Turkmenistan Reaction: "Lying to Get The Truth" - Mark Lisheron - AJR

A powerful article in Harper’s about lobbying in Washington reignites a long-standing debate over the ethics of undercover journalism.

by: Mark Lisheron | publication date: October 1, 2007 | Publication: American Journalism Review | volume: 29 | journal issue: 5 | pages: 29

"Kenneth Case and Ricardo, a fellow consultant for The Maldon Group, sat at a brightly polished conference table for 20, a pitcher of water zested with lemon nearby, and waited for the pitch. Among the bipartisan suits doing the selling were a former aide to Rep. Roy Blunt, the second-ranking Republican in the U.S. House, and Chuck Dolan, a top public relations consultant for the 2004 Kerry-Edwards campaign.

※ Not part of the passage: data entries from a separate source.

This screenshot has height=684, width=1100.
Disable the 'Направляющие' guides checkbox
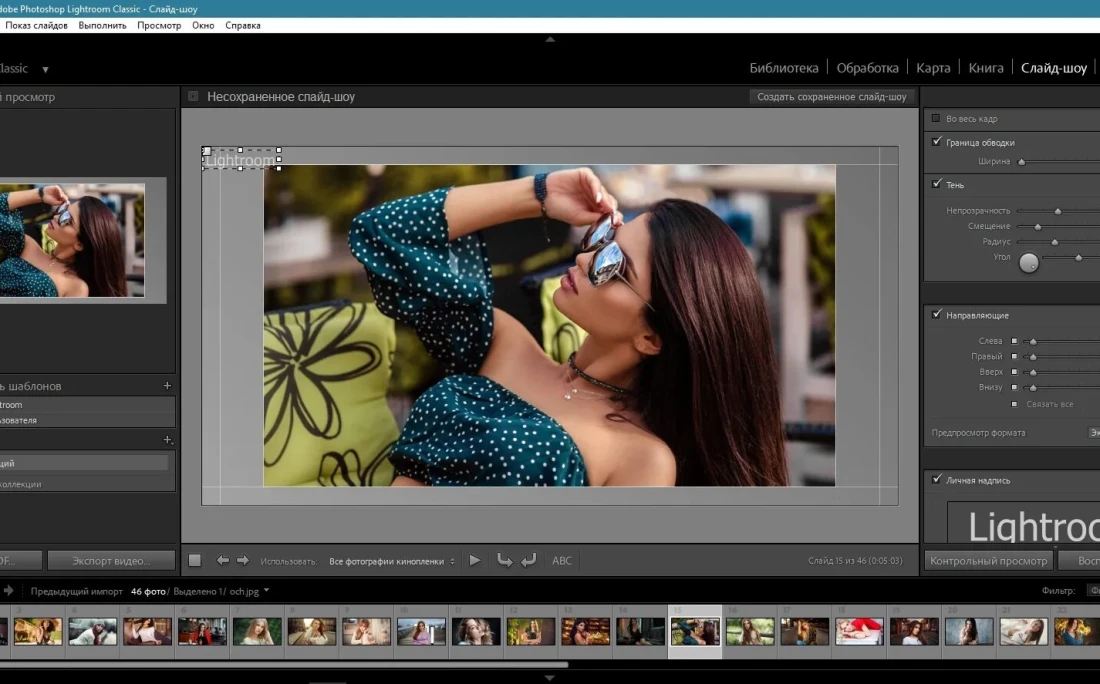tap(936, 315)
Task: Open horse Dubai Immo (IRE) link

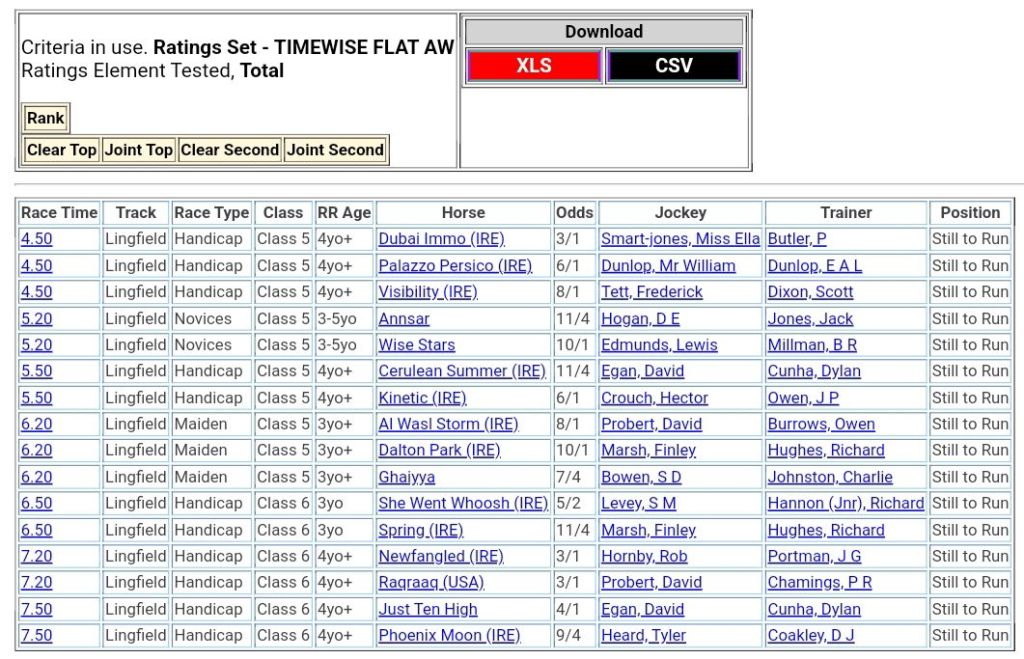Action: (x=441, y=240)
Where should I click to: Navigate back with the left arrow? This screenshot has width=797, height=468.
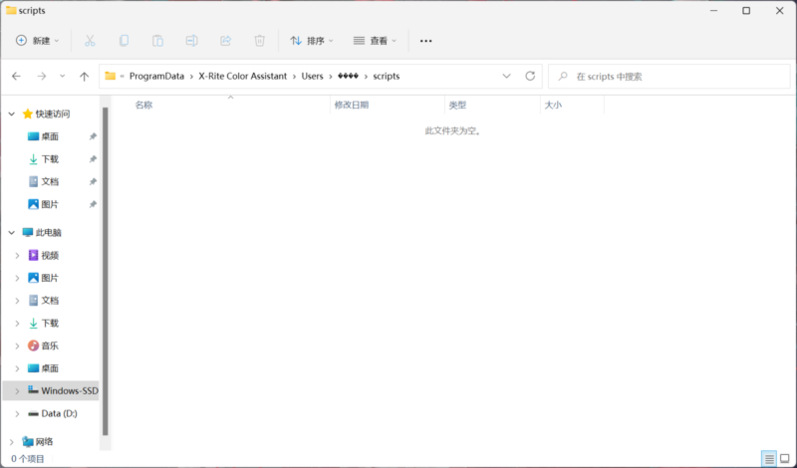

There were specialists with serious domestic and political connections and experts in dealing with the nation's top news organizations. Case had come to Cassidy & Associates with a problem. It seems The Maldon Group had considerable interests in Turkmenistan, on the northern borders of Iran and Afghanistan, a country with the fifth-largest reserve of natural gas in the world and a wealth of oil. Investors, however, were having nothing to do with this backward former Soviet republic because, until his death in December 2006, the country had been under the heel of Stalinist despot Saparmurat Niyazov. That Niyazov had been succeeded by his personal dentist, Kurbanguly Berdymukhamedov, did not exactly kindle confidence. Was it possible, given this climate, that Cassidy & Associates could make the U.S. government see that Berdymukhamedov had reforms planned for Turkmenistan, that things were looking up? Case asked."

A response to the controversy surrounding Ken Silverstein's Harper's article on lobbyists in DC.